• Employees were skeptical about Celsius’ comeback plan at an all-hands meeting on Sept. 8
  • The Federal Trade Commission is looking to join the case, court filings show

Celsius sparked a flurry of anxiety over liquidity issues in the crypto lending space after the company was unable to meet $5.5 billion in liabilities due to bad loans.

The lender is now putting together a restoration plan to help repay creditors and win back customers, according to a leaked recording of an all-hands meeting held on Sept. 8 shared by Celsius user Tiffany Fong.

At the meeting, CEO Alex Mashinsky and chief compliance officer Oren Blonstein outlined a plan for “Celsius 2.0” — an ambition to switch focus to custody. It would involve re-enabling some key services, allowing users that have funds in custody to stake, swap and take loans while they’re charged fees for certain transactions. 

The plan is code-named “Kelvin,” a unit of temperature which takes absolute zero — equivalent to minus 273 degrees Celsius — as its lower bound. Blonstein chose to describe it as a concept of “absolute zero trust involved.”

Both executives were met with skepticism from employees, who asked how customers would trust Celsius after initially being told they wouldn’t be charged to get their money out. 

Celsius has previously advertised its products as being fee-free as part of the lender’s “unbank yourself” motto.

In response, Blonstein used Binance as an example to say that several crypto businesses make revenue from charging a transaction fee on transactions. 

“If we’re delivering valuable services, people should be willing to pay for it,” he said.

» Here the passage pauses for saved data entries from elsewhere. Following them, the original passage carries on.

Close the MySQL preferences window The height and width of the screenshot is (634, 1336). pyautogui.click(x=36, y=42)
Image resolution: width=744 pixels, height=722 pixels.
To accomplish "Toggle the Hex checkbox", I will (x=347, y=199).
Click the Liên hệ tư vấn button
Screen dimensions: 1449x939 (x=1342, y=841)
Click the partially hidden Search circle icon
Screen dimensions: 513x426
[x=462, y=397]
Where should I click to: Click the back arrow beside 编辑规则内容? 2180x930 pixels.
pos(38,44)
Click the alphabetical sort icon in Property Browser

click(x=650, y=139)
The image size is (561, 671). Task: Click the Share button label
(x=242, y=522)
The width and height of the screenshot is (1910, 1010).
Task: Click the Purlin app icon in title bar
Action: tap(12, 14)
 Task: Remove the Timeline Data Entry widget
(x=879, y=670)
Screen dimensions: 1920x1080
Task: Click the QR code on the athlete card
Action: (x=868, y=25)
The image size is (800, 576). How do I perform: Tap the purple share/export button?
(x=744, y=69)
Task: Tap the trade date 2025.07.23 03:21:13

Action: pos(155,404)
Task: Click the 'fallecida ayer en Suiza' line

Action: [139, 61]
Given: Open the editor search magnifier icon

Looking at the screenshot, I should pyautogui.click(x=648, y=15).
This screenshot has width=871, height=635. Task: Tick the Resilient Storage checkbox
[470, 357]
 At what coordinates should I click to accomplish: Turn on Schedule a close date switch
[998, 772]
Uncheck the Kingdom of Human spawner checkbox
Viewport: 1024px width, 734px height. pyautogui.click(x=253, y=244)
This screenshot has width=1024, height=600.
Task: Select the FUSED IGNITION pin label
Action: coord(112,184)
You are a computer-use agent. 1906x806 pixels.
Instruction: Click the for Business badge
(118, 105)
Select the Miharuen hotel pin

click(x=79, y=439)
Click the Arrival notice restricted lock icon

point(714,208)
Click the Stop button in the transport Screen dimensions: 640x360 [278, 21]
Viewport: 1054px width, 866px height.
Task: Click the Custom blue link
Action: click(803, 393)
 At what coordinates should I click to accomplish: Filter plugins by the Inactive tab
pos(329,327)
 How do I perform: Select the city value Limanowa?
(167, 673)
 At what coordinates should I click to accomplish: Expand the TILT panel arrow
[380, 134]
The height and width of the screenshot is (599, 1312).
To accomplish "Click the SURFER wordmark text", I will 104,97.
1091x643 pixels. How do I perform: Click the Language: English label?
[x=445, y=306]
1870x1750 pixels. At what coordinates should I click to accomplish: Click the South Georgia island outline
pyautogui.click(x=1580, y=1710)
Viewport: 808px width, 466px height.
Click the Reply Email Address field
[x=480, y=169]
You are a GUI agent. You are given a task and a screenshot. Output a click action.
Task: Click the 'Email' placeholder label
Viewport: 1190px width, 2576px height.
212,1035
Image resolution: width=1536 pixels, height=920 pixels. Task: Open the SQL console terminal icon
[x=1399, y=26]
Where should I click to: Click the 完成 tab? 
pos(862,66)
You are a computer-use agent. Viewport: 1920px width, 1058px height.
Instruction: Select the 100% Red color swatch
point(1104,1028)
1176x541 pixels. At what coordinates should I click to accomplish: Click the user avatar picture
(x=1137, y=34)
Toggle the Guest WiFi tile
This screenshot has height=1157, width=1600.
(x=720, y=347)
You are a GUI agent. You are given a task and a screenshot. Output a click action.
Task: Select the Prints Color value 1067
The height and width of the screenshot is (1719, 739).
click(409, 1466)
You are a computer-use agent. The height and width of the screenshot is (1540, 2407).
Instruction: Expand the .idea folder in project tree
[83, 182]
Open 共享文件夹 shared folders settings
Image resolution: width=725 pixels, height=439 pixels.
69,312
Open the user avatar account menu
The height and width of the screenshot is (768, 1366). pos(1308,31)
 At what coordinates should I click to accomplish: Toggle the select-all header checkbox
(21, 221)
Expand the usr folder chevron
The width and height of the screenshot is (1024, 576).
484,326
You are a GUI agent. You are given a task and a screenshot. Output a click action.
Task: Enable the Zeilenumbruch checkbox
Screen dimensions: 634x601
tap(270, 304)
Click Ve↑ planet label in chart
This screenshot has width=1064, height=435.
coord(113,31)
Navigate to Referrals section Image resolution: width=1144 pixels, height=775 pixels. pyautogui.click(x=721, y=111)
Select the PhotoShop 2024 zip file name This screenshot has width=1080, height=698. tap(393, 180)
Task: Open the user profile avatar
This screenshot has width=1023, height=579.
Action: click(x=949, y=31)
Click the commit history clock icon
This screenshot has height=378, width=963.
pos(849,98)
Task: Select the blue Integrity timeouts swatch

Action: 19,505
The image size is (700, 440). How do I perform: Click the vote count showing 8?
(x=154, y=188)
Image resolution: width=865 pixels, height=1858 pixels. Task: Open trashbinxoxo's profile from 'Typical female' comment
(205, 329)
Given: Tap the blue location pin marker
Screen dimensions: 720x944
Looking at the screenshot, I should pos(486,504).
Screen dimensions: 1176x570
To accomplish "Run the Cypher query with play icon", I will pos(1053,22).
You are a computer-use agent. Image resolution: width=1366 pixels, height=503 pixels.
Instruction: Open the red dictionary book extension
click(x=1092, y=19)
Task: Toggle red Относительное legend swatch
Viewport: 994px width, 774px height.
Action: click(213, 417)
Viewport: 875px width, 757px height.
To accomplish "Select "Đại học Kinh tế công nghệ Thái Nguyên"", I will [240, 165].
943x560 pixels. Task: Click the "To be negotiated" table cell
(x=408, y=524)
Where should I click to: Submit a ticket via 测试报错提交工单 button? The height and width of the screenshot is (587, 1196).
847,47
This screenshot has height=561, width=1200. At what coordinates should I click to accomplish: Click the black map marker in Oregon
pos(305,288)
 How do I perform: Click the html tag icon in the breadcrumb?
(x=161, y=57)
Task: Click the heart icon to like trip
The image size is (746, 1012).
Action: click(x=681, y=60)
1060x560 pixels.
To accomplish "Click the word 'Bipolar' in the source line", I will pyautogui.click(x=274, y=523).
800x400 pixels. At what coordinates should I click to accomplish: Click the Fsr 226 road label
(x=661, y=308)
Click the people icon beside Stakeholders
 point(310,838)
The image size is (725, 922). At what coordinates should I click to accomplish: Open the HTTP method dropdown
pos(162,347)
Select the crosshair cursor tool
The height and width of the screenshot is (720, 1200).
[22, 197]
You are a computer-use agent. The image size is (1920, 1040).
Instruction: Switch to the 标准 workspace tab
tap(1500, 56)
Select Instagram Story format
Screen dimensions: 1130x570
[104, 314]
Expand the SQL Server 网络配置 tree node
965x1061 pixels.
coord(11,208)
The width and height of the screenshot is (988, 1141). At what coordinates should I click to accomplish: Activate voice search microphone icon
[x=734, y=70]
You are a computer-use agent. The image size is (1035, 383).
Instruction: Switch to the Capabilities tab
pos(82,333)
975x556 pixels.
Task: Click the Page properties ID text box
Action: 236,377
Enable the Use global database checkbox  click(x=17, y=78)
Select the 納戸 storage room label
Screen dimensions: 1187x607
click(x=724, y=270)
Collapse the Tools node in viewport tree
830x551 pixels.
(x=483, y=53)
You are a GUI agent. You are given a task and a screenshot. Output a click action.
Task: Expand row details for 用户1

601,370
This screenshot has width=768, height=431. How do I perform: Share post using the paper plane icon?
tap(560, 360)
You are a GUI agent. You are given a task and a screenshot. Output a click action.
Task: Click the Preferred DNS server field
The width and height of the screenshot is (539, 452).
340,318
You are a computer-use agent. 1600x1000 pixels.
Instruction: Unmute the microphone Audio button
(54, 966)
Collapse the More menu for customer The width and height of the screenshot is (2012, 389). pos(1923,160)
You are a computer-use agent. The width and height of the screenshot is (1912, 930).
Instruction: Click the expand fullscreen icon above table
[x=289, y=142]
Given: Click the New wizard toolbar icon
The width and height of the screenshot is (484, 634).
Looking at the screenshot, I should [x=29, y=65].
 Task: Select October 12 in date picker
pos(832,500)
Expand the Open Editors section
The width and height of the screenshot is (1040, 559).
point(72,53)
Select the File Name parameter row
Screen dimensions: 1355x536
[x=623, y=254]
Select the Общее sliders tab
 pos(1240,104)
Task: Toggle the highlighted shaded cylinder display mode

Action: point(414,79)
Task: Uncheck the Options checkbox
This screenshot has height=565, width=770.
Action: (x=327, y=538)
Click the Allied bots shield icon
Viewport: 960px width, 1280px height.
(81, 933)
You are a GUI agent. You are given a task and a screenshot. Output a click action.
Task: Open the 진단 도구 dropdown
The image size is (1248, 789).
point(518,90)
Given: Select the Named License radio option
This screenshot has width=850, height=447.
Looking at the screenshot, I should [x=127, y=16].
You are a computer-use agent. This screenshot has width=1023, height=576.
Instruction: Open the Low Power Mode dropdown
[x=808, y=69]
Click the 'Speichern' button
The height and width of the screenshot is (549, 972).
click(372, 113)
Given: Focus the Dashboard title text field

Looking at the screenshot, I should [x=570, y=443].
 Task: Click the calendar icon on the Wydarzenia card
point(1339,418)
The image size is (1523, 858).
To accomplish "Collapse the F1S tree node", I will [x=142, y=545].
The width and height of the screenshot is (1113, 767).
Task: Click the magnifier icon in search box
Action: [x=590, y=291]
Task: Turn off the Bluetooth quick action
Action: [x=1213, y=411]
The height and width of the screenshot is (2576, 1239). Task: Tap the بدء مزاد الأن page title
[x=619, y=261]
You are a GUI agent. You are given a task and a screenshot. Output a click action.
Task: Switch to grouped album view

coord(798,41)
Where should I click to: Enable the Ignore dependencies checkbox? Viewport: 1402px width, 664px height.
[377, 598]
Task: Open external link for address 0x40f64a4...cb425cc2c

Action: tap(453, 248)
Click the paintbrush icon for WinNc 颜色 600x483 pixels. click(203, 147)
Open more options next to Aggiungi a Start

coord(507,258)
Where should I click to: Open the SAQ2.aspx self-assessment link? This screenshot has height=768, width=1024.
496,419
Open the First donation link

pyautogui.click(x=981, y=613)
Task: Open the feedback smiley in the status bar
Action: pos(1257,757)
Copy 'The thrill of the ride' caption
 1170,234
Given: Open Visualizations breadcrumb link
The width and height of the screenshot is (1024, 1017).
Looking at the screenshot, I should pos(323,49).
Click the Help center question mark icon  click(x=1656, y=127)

Separately, Mashinsky indicated that bankrupt companies have the potential to rebound aggressively after successful reorganization. 

“Pepsi filed for bankruptcy twice, right? Does it make the Pepsi taste less good?” he said. “Delta filed for bankruptcy, right? Do you not fly Delta because they filed for bankruptcy? 

Mashinsky described filing for Chapter 11 protection as “a test to see if you should exist,” adding “or are we gonna be in the dustbin of companies that were great or almost-great or great for a while, but disappear?”

The New York Times first reported the news.

Creditors are incredulous

The revival plan is just a proposal for now. It would still have to pass Celsius’ Unsecured Creditors’ Committee (UCC) before being brought to the court for approval. However, the UCC reportedly had concerns about the Kelvin proposal after meeting with executives.

Simon Dixon, founder of Bank to the Future and a Celsius creditor, called out Mashinsky for his claim of UCC support, and expressed skepticism over any plan with Mashinsky at the helm.

Celsius’ bankruptcy filing in July was a lesson in the risks of high-yield lending for investors. As several creditors are yet to recover their funds, the lender is working on monetizing its bitcoin mining business to support operations. 

Celsius didn’t return Blockworks’ request for comment by press time.

As the bankrupt lender aims to turn down the heat, the case has sparked the interest of lawyers from the Federal Trade Commission, who filed with the court to represent the government agency on Tuesday.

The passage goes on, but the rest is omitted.